Além do clima de disputa pelo campo para jogo, entra em cena também as divergências entre os jogadores – algumas vezes, até no vestiário. E momentos de estranhamento entre gays e héteros se fazem presente na história. “A gente escolhe, a partir do riso, mostrar o ridículo do ser humano. Nesse caso, estamos falando do ridículo desta heterossexualidade que precisa ser revisada e que só atrapalha o desenvolvimento pessoal de cada um, inclusive do homem hétero a expressar suas subjetividades. E como este comportamento também é violento com o corpo da mulher, do gay e das pessoas transexuais, escolhemos o riso para mostrar o ridículo e fazer esta análise”, antecipa Caldeira.

Na concepção do espetáculo, a busca é por revelar a poesia e diversidade do povo suburbano e promover a sua identificação com uma obra artística criada a partir de histórias sobre seu cotidiano.

“Negra Palavra – Solano Trindade” – Foto: Maria Clara Oliveira

Já o espetáculo “Negra Palavra – Solano Trindade”, que ocupa a sala aos sábados (21h) e domingos (21h), celebra a obra desse poeta pernambucano, ativista político, ator de cinema, artista plástico, pesquisador de culturas populares e homem de teatro.  Conhecido como Poeta do Povo, Solano foi, e segue sendo, uma referência fundamental na luta por igualdade no País. Vida e obra do poeta transformam-se em teatro através de uma narrativa composta exclusivamente por poemas. A pesquisa, chamada poema-em-cena, é realizada pela Cia de Teatro Íntimo, que completa 18 anos em 2023. A parceria com o Coletivo Preto traz um olhar sofisticado sobre o corpo do ator negro em cena.

Nove atores e uma atriz: a potência de seus corpos em conjunto prescinde de cenário. O corpo negro é colocado em cena como potência artística, como resistência política e como opção estética. E é fonte de musicalidade enquanto diz poesia, dança e produz música através da percussão corporal. Os corpos desenham o espaço, criam imagens ora poéticas, ora cotidianas, potencializando a poesia de Solano. A musicalidade e o corpo negro são tão importantes quanto a palavra, respeitando, assim, um estar no mundo pela ótica negra.

O espetáculo redimensiona a poesia de Solano, dando um basta a seu apagamento histórico. Corpo, música e poesia se entrelaçam para representar uma só história: tanto a do poeta, em seu tempo, como a dos homens negros contemporâneos, aqui e agora.

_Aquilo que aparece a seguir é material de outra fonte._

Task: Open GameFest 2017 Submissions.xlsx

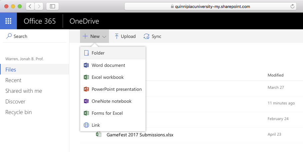Action: (x=140, y=135)
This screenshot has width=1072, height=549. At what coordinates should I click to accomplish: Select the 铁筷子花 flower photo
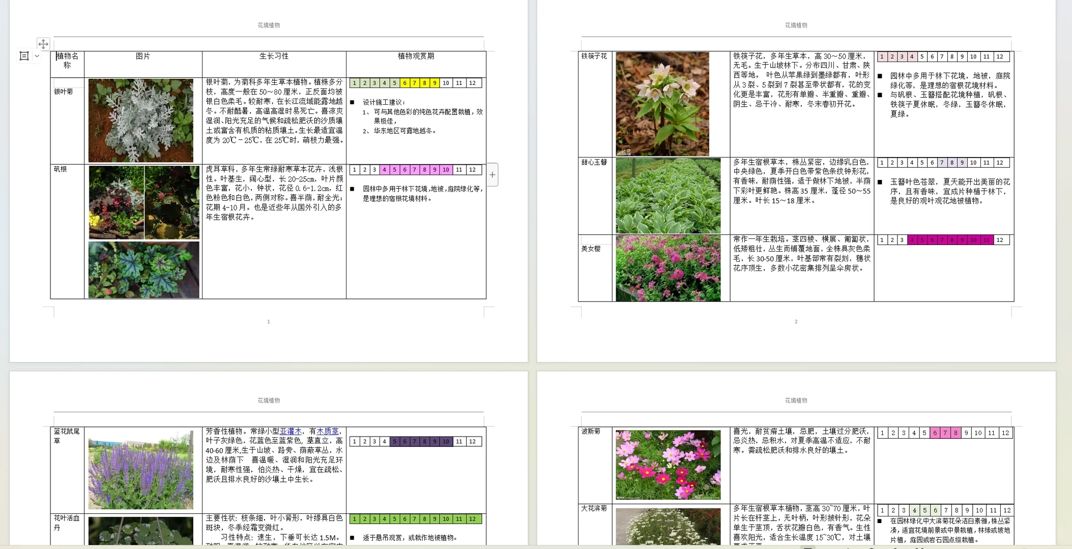662,104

“O maior desafio – e creio que, também, a grande força desse trabalho – veio da percepção de que as poesias de Solano são profundamente atuais”, afirma Farias, roteirista e um dos diretores do espetáculo.

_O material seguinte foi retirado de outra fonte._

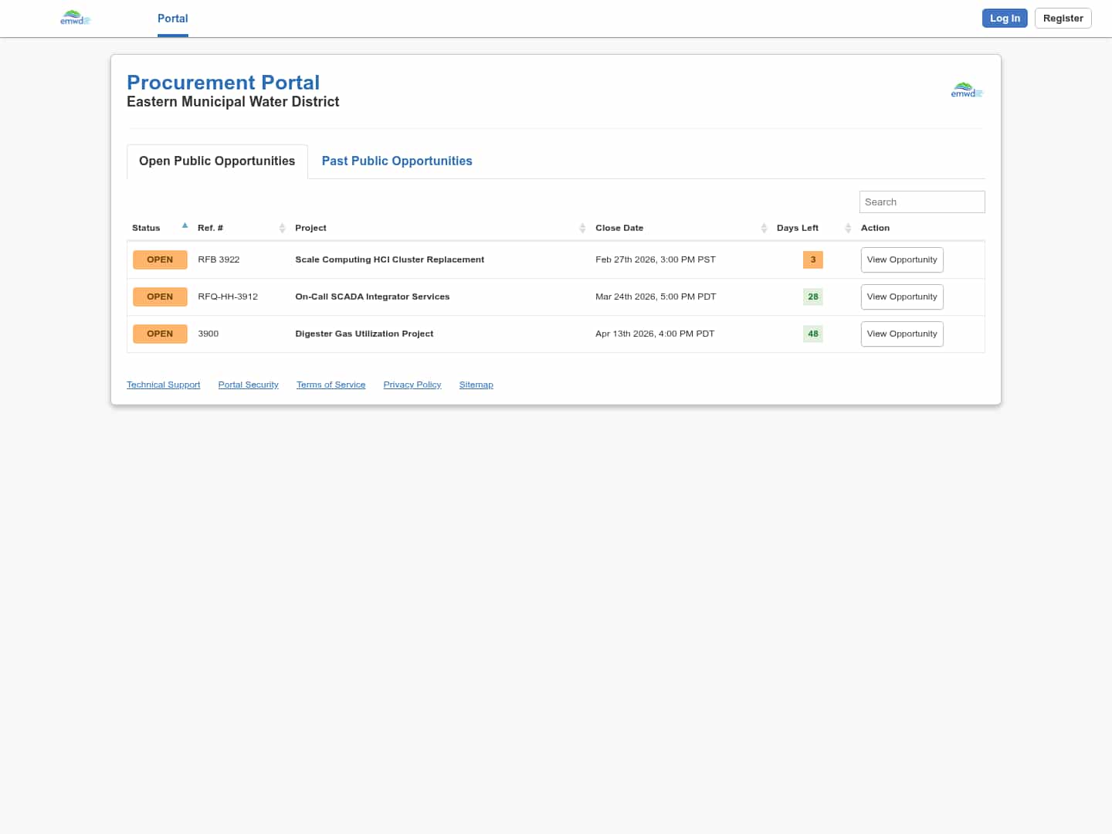1112x834 pixels.
Task: Click the EMWD logo beside Procurement Portal heading
Action: 966,90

Encenada originalmente por dez atores antes da pandemia, o elenco passou por uma adaptação na retomada em 2021. A atriz Leá Cunha fez a transição de gênero durante o período em que as atividades culturais estavam suspensas em 2020 e, assim como nasceu socialmente, nasceu também no elenco do espetáculo. Poeticamente, podemos dizer que ganhamos a representação da figura mais importante da vida de Solano, Margarida, sua esposa.

Em cada apresentação, uma outra negra palavra une sua voz à voz de Solano. Convidamos artistas, pensadoras(es) e articuladoras(es) culturais para dividir o palco conosco para que o Complexo Negra Palavra continue seguindo o provérbio africano: “se quer ir rápido, vá sozinho; se quer ir longe, vá em grupo”.

Teatro Poeirinha – Rua São João Batista, 104, Botafogo, Rio de Janeiro.